His best work is a product of the romantic imagination, but his romanticism is of a finer type than that of Charles Brockden Brown and the English Gothic school (p. 88), for Irving's fondness for Addison and Goldsmith, in conjunction with his own keen sense of humor, taught him restraint, balance, and the adaptation of means to ends.

Irving has an unusual power of investing his subjects with the proper atmosphere. In this he resembles the greatest landscape painters. If he writes of early settlers of New York, we are in a Dutch atmosphere. If he tells the legends of the Alhambra, the atmosphere is Moorish. If he takes us to the Hudson or the Catskills or Sleepy Hollow or Granada, he adds to our artistic enjoyment by enveloping everything in its own peculiar atmosphere.

His clear, simple, smooth prose conceals its artistic finish so well and serves as the vehicle for so much humor, that readers often pass a long time in his company without experiencing fatigue. His style has been criticized for lack of vigor and for resemblance to Goldsmith's. Irving's style, however, is his own, and it is the style natural to a man of his placid, artistic temperament.

America takes special pride in Washington Irving, because he was the first author to invest her brief history with the enduring fascination of romance. We shall the better appreciate our debt to him, if we imagine that some wizard has the power to subtract from our literature the inimitable Knickerbocker, Rip Van Winkle, Sleepy Hollow, and our national romantic river, the storied Hudson.

JAMES FENIMORE COOPER, 1789-1851

[Illustration: JAMES FENIMORE COOPER]

YOUTH.—Cooper's place in American literature is chiefly based on his romantic stories of the pioneer and the Indian. We have seen how Captain John Smith won the ear of the world by his early story of Indian adventure, how Charles Brockden Brown in Edgar Huntly deliberately selected the Indian and the life of the wilderness as good material for an American writer of romance. Cooper chose these very materials and used them with a success attained by no other writer. Let us see how his early life fitted him to write of the Indian, the pioneer, the forest, and the sea.

He was born in Burlington, New Jersey, in 1789, the year made memorable by the French Revolution. While he was still an infant, the Cooper family moved to the southeastern shore of Otsego Lake and founded the village of Cooperstown, at the point where the Susquehanna River furnishes an outlet for the lake. In this romantic place he passed the most impressionable part of his boyhood.
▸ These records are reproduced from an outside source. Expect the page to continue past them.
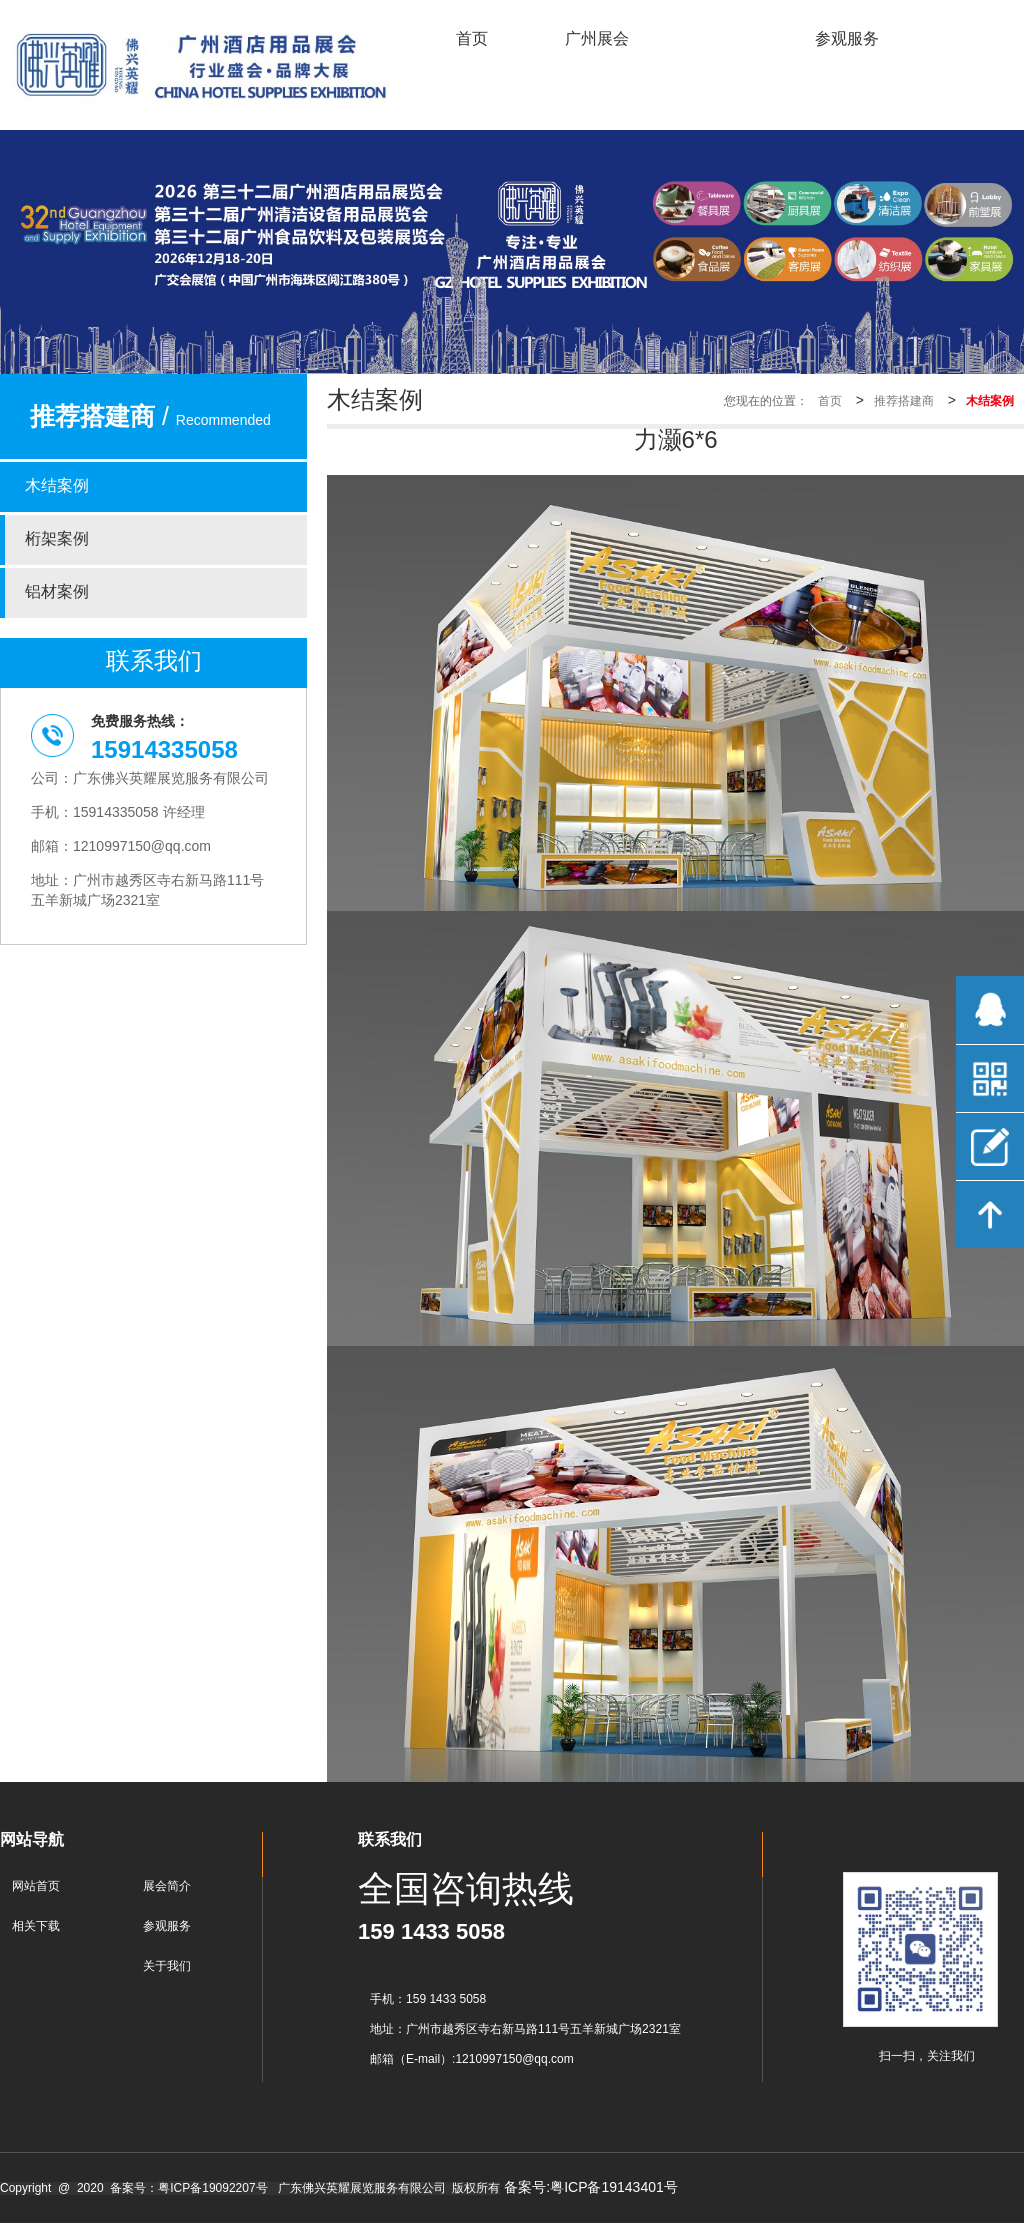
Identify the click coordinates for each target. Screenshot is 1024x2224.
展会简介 (167, 1886)
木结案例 (57, 486)
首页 (830, 401)
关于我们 (167, 1966)
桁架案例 (57, 539)
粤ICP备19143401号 (614, 2188)
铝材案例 (57, 592)
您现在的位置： (766, 401)
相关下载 (36, 1926)
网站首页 (36, 1886)
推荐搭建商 (904, 401)
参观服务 (167, 1926)
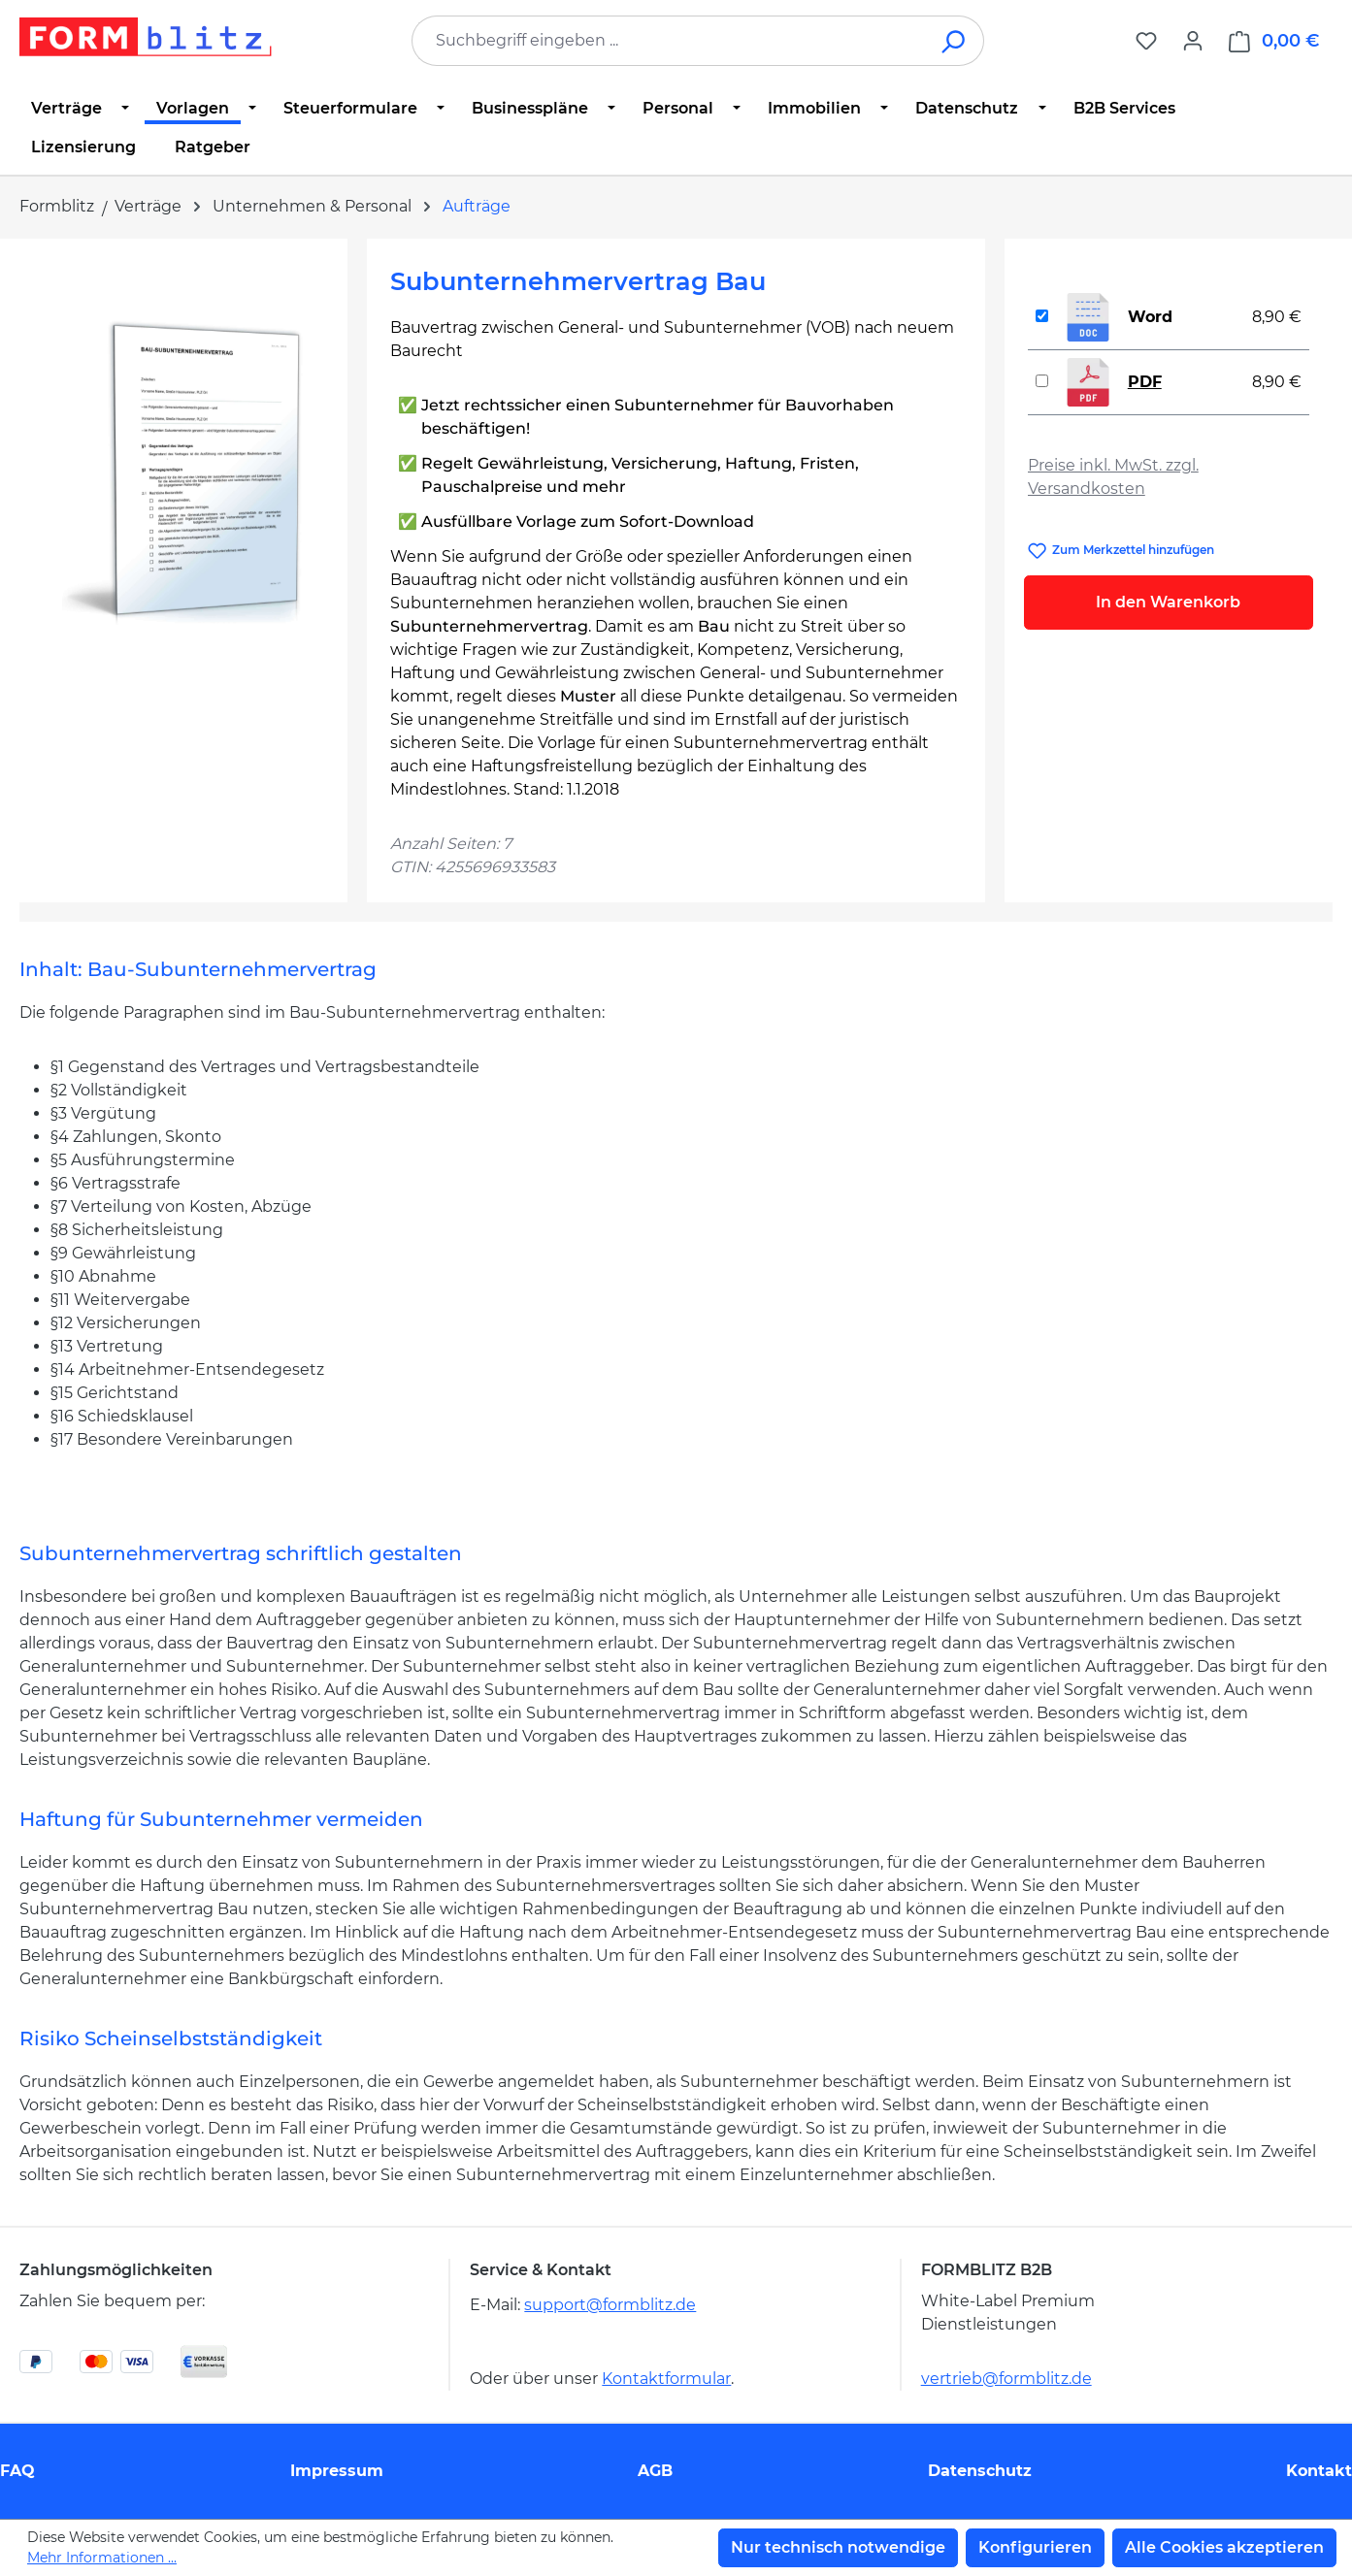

At the close of the eighteenth century, Cooperstown was one of the outposts of civilization. Few clearings had been made in the vast mysterious forests, which appealed so deeply to the boy's imagination, and which still sheltered deer, bear, and Indians. The most vivid local story which his young ears heard was the account of the Cherry Valley massacre, which had taken place a few miles from Cooperstown only eleven years before he was born. Cooper himself felt the fascination of the trackless forests before he communicated it to his readers.